◆ Texte fourni ◆
┄┄┄┄┄┄

Les entreprises de la tech sont quasi omniprésentes dans les débats économiques. Responsables de la majorité de la croissance américaine au premier semestre, elles occupent 9 des 10 places du classement des plus grandes valorisations mondiales (où seule Saudi Arabian Oil est la représentante du vieux monde), dépassant toutes les 1 500 milliards de dollars de valorisation. Une emprise sur l’économie mondiale d’autant plus flagrante lorsque l’on compare les valorisations d’entreprises technologiques avec leurs concurrents sectoriels.

La rapidité de l’émergence du capitalisme cognitif nous force à modifier notre vision de ce monde. Pour celui qui aborde encore les lunettes du capitalisme industriel, il peut être difficilement concevable qu’un commerçant sans aucune présence physique puisse valoir trois fois plus que son concurrent ayant pignon sur rue ; qu’un constructeur automobile japonais vendant dix fois plus de véhicules que son jeune concurrent américain ait une valorisation six fois moindre ; ou encore qu’une marque américaine de smartphones vendant autant de modèles que son concurrent coréen soit valorisée neuf fois plus.
En 2025, la création de valeur ne dépend plus exclusivement du chiffre d’affaires ou du bénéfice.

┄┄┄┄┄┄

◆ Travail à faire ◆
[1] Recopiez le passage du texte sur les entreprises de la tech qui commence par « Les entreprises de » et se poursuit jusqu'à « leurs concurrents sectoriels. ».
[2] Le texte sur les entreprises de la tech confirme-t-il chacune de ces affirmations ? Répondez par oui ou non, en citant tels quels les mots du texte qui tranchent. (a) Les entreprises de la tech occupent 9 des 10 places du classement des plus grandes valorisations mondiales. (b) Saudi Arabian Oil y est présentée comme une entreprise de la tech. (c) En 2025, la création de valeur dépend uniquement du chiffre d'affaires.
Les lignes qui suivent n'ont aucun rapport avec le texte sur les entreprises de la tech.

┄┄┄┄┄┄

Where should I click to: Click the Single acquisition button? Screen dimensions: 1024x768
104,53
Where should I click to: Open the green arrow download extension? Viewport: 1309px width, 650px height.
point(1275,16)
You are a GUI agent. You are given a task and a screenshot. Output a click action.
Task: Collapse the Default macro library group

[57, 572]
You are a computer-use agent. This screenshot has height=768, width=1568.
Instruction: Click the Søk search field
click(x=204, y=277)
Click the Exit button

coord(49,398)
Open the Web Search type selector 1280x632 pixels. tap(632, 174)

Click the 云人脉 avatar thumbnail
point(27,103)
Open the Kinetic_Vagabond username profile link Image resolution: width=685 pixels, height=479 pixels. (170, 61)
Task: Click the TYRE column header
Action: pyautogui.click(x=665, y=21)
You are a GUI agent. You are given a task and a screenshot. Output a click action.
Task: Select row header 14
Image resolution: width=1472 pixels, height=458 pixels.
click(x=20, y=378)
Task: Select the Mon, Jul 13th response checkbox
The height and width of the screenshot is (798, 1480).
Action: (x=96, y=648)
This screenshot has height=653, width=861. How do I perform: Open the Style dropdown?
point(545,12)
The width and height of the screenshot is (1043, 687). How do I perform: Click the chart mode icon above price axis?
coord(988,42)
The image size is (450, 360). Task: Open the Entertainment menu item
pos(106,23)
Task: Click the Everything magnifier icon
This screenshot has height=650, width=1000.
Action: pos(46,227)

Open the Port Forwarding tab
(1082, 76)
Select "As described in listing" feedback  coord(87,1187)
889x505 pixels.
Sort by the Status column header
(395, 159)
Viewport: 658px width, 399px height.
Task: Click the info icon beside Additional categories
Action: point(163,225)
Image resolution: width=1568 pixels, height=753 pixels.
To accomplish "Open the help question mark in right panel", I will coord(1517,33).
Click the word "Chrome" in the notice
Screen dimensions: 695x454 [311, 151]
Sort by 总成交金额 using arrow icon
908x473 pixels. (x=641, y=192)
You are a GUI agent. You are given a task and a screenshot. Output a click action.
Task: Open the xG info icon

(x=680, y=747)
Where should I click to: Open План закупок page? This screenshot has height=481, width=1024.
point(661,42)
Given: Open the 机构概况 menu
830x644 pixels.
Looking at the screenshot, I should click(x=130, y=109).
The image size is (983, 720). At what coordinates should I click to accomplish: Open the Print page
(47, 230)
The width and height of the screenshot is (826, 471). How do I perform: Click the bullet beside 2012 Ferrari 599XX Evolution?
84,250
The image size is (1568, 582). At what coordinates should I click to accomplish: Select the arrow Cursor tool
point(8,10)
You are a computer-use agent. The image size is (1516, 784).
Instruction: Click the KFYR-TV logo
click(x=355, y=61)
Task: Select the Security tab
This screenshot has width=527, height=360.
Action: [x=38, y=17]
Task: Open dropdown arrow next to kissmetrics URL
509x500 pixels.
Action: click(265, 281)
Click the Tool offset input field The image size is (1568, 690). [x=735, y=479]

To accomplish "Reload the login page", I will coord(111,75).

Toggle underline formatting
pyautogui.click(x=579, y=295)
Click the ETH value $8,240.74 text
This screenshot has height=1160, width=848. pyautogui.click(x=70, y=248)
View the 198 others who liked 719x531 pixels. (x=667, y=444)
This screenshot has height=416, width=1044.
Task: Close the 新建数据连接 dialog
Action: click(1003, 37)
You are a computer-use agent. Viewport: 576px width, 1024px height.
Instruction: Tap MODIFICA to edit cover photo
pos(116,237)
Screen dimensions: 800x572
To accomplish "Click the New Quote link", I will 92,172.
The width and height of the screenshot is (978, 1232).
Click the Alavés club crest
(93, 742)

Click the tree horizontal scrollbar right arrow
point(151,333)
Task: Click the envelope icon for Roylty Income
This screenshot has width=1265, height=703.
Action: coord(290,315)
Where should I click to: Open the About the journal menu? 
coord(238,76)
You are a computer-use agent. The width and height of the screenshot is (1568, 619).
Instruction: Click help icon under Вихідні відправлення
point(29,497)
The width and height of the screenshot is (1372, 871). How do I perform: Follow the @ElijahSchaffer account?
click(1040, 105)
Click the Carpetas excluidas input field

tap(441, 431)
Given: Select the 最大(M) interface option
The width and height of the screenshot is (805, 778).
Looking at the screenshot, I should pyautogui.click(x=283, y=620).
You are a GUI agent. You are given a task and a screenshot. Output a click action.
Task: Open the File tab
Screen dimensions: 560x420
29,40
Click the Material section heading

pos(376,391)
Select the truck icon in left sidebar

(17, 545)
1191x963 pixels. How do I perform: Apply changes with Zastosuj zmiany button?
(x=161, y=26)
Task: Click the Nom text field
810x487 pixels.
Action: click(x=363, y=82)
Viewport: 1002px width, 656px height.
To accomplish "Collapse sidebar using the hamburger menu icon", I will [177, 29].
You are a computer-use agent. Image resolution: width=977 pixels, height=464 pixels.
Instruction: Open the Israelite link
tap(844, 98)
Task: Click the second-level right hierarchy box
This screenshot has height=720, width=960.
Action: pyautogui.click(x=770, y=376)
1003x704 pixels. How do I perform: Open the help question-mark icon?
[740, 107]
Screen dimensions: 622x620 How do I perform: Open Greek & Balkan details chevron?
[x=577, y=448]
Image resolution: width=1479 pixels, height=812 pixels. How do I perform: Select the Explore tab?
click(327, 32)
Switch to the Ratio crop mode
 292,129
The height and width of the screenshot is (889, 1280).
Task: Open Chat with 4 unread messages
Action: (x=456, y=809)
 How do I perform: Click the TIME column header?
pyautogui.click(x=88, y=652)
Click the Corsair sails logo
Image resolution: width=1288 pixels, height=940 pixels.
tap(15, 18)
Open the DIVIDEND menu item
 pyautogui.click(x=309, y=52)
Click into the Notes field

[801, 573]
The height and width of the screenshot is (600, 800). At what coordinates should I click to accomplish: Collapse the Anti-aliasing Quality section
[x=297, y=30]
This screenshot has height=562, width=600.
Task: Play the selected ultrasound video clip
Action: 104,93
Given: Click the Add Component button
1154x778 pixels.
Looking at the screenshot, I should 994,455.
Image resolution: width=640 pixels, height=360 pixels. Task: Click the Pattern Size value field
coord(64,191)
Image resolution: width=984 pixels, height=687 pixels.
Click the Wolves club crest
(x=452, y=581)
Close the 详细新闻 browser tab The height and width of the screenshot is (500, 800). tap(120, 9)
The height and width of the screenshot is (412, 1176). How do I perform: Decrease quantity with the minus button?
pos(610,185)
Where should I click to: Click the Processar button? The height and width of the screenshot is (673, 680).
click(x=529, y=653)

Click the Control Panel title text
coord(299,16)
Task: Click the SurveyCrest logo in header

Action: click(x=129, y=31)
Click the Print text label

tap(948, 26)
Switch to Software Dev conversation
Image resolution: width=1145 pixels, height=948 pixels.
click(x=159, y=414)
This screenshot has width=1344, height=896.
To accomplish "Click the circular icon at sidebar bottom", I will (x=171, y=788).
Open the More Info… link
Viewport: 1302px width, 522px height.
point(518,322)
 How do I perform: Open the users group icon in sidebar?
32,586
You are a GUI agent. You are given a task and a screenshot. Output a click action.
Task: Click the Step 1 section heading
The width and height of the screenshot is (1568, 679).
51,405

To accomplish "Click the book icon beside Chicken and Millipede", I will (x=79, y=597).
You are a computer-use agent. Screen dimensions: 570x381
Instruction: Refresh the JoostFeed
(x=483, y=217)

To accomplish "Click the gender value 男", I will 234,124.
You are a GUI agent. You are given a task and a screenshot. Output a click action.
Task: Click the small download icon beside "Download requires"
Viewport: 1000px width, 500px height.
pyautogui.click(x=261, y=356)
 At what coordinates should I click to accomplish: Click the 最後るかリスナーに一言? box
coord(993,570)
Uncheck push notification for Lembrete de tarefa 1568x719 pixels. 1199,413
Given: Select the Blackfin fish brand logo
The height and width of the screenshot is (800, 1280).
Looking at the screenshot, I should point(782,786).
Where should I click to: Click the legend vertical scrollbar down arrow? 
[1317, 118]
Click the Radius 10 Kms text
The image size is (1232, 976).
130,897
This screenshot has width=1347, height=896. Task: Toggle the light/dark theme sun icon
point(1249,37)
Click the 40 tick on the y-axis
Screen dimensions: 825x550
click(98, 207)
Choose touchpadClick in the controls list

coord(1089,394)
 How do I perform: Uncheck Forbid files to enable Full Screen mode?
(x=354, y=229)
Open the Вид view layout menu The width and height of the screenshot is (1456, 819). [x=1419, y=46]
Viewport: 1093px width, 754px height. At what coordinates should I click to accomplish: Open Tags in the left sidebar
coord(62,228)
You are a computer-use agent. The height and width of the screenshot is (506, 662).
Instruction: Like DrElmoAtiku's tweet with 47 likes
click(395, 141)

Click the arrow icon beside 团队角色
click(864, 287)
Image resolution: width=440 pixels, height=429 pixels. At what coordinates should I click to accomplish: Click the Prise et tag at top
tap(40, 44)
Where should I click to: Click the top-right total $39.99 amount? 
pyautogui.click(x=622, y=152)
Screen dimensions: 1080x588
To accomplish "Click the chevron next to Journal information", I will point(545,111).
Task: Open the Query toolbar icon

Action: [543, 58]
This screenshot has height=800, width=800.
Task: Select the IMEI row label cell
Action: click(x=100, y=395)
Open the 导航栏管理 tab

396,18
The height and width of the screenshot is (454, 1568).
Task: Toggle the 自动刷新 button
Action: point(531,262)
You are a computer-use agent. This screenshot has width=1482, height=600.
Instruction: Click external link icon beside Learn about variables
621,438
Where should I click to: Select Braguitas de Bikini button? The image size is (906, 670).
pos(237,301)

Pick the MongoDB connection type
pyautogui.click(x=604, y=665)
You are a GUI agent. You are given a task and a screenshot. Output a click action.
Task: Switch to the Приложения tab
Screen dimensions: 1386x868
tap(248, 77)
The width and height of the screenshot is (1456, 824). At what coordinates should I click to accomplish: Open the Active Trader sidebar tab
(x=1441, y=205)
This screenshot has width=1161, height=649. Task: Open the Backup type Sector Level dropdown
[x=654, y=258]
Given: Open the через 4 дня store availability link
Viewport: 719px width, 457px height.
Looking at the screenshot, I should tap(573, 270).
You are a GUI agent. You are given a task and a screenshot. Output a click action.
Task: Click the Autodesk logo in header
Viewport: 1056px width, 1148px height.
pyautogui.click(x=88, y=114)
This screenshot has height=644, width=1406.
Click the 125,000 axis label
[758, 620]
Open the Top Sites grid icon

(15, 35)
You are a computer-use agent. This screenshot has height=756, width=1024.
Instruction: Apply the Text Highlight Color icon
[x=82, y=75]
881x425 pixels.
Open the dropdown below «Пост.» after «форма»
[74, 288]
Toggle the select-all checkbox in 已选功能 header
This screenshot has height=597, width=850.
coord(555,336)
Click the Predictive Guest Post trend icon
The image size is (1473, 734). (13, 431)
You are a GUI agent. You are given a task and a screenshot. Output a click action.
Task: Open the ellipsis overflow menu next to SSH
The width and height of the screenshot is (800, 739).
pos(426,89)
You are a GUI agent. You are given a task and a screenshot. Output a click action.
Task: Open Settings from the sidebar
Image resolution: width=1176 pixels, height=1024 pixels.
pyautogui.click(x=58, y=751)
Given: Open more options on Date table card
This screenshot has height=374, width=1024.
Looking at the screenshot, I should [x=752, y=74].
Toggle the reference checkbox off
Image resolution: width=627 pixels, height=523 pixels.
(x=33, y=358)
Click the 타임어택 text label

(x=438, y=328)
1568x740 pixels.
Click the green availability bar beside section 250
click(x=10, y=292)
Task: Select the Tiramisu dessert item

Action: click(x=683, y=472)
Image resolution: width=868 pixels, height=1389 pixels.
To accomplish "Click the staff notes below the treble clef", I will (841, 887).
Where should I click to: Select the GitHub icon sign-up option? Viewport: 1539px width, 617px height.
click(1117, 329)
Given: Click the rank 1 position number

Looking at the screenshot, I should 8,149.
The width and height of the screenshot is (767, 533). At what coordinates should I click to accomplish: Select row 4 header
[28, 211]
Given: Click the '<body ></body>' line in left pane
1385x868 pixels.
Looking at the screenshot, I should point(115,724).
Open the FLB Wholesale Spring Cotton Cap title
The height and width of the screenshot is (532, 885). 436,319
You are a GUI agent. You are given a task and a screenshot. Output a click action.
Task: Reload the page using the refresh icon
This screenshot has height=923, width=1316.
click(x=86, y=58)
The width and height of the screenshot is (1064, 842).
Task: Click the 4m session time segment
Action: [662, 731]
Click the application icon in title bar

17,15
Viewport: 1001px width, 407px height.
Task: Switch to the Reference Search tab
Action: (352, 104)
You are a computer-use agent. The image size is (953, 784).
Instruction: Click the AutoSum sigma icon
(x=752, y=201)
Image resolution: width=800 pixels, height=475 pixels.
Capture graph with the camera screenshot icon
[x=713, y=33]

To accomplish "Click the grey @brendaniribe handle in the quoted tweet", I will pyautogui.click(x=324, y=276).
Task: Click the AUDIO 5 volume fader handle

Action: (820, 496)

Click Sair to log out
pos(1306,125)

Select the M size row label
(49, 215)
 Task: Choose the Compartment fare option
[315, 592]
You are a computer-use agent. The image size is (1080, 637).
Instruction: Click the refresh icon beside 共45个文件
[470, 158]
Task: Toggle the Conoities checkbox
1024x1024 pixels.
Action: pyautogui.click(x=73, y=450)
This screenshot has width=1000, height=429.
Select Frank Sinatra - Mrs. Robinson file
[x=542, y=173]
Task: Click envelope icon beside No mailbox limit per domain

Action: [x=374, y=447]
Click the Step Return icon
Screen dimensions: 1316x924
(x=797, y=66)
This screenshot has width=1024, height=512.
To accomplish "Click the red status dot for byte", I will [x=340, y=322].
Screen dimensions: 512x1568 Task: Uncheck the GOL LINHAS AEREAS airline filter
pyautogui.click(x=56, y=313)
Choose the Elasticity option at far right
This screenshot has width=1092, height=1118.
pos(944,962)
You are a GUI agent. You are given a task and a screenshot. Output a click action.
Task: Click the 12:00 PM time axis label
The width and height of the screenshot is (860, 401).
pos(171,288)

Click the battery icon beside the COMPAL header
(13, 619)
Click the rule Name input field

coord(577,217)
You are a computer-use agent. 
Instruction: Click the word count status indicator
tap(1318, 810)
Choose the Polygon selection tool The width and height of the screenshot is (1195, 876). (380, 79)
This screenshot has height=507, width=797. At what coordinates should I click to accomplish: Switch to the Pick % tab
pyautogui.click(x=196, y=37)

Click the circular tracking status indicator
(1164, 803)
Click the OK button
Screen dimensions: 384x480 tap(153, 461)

┄┄┄┄┄┄

◆ Réponses par point ◆
[1]
Les entreprises de la tech sont quasi omniprésentes dans les débats économiques. Responsables de la majorité de la croissance américaine au premier semestre, elles occupent 9 des 10 places du classement des plus grandes valorisations mondiales (où seule Saudi Arabian Oil est la représentante du vieux monde), dépassant toutes les 1 500 milliards de dollars de valorisation. Une emprise sur l’économie mondiale d’autant plus flagrante lorsque l’on compare les valorisations d’entreprises technologiques avec leurs concurrents sectoriels.

[2]
(a) Oui : « elles occupent 9 des 10 places du classement des plus grandes valorisations mondiales ».
(b) Non : « où seule Saudi Arabian Oil est la représentante du vieux monde ».
(c) Non : « la création de valeur ne dépend plus exclusivement du chiffre d’affaires ou du bénéfice ».